▸ ÉNONCÉ:
Répondez aux questions suivantes à partir du texte cité :
1. Dans le voisinage de qui trouve-t-on encore les flatteurs ?
2. Quel mouvement pourrait-on mieux comprendre en partant du point de vue exposé sur les évocateurs des morts ?
3. Dans quelle œuvre les Grecs voyaient-ils et figuraient-ils la beauté ?
____ TEXTE CITÉ
Notre civilisation moderne manquerait-elle peut-être de « philosophie
» ? Selon l'appréciation de ces anciens philosophes, ferions-nous peut-être
tous partie de la « populace » ?
158
Climat du flatteur. Il ne faut plus chercher maintenant les flatteurs,
qui font les chiens couchants, dans le voisinage des princes, ceux-ci ont
tous le goût militaire qui répugne au flatteur. Mais cette fleur
s'épanouit maintenant encore dans le voisinage des banquiers et des artistes.
159
Les évocateurs des morts. Certains hommes vaniteux apprécient
plus haut un fragment du passé à partir du moment où ils
peuvent le revivre sentimentalement ( surtout si cela est difficile ), ils voudraient
même, au besoin, le faire ressusciter d'entre les morts. Puisque le nombre
des vaniteux est toujours considérable, le danger que présentent
les études historiques, dès que toute une époque leur est soumise,
n'est pas mince : on gaspille alors trop de force pour toutes les résurrections
imaginables. Peut-être comprendra-t-on mieux tout le mouvement du romantisme
en partant de ce point de vue.
160
Vaniteux, avide et peu sage. Vos désirs sont plus grands que votre
raison, et votre vanité est encore plus grande que vos désirs,
à des hommes de votre espèce il faut recommander foncièrement beaucoup
de pratique chrétienne, et, de plus, un peu de théorie schopenhauérienne.
161
Beauté conforme à l'époque. Si nos sculpteurs, nos
peintres et nos musiciens voulaient saisir le sens de l'époque, il leur
faudrait montrer la beauté bouffie, gigantesque et nerveuse : tout comme
les Grecs, sous la contrainte de leur morale de la mesure, voyaient et figuraient
la beauté dans l'Apollon du Belvédère. Nous devrions, en somme,
le trouver laid ! Mais les « classicistes » pédants nous ont enlevé
toute loyauté !
162
L'ironie des hommes actuels. Actuellement c'est la façon des Européens
de traiter tous les grands intérêts avec ironie, parce que, à
force de s'affairer à leur service, on n'a pas le temps de les prendre
au sérieux.
________
____ DONNÉES FOURNIES
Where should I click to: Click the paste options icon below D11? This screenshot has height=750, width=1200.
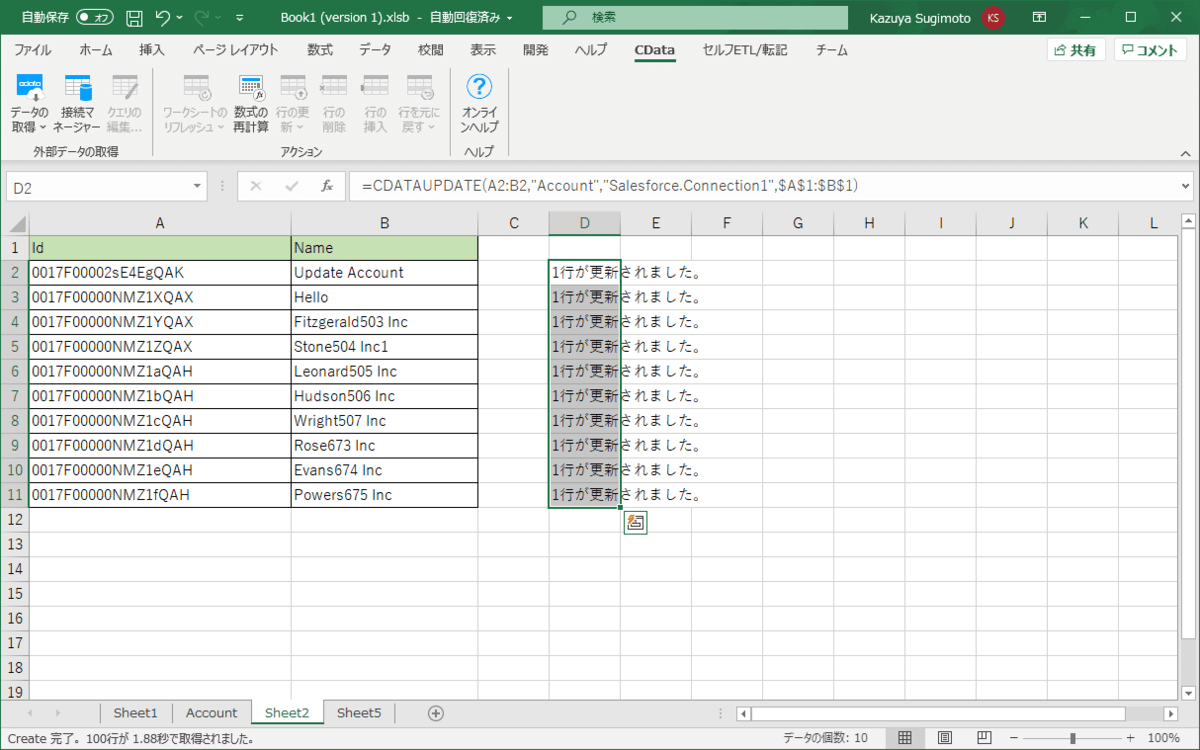pos(635,522)
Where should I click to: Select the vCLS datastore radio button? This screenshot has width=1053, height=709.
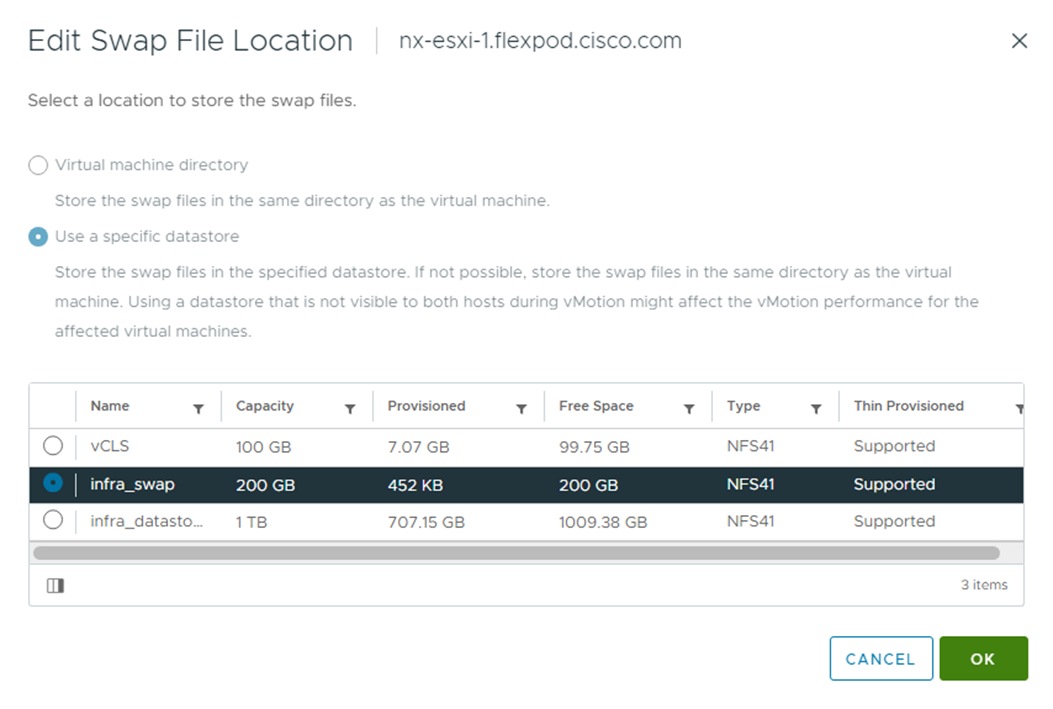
________
▸ CORRIGÉ:
1. Dans le voisinage des banquiers et des artistes.
2. Le mouvement du romantisme.
3. Dans l'Apollon du Belvédère.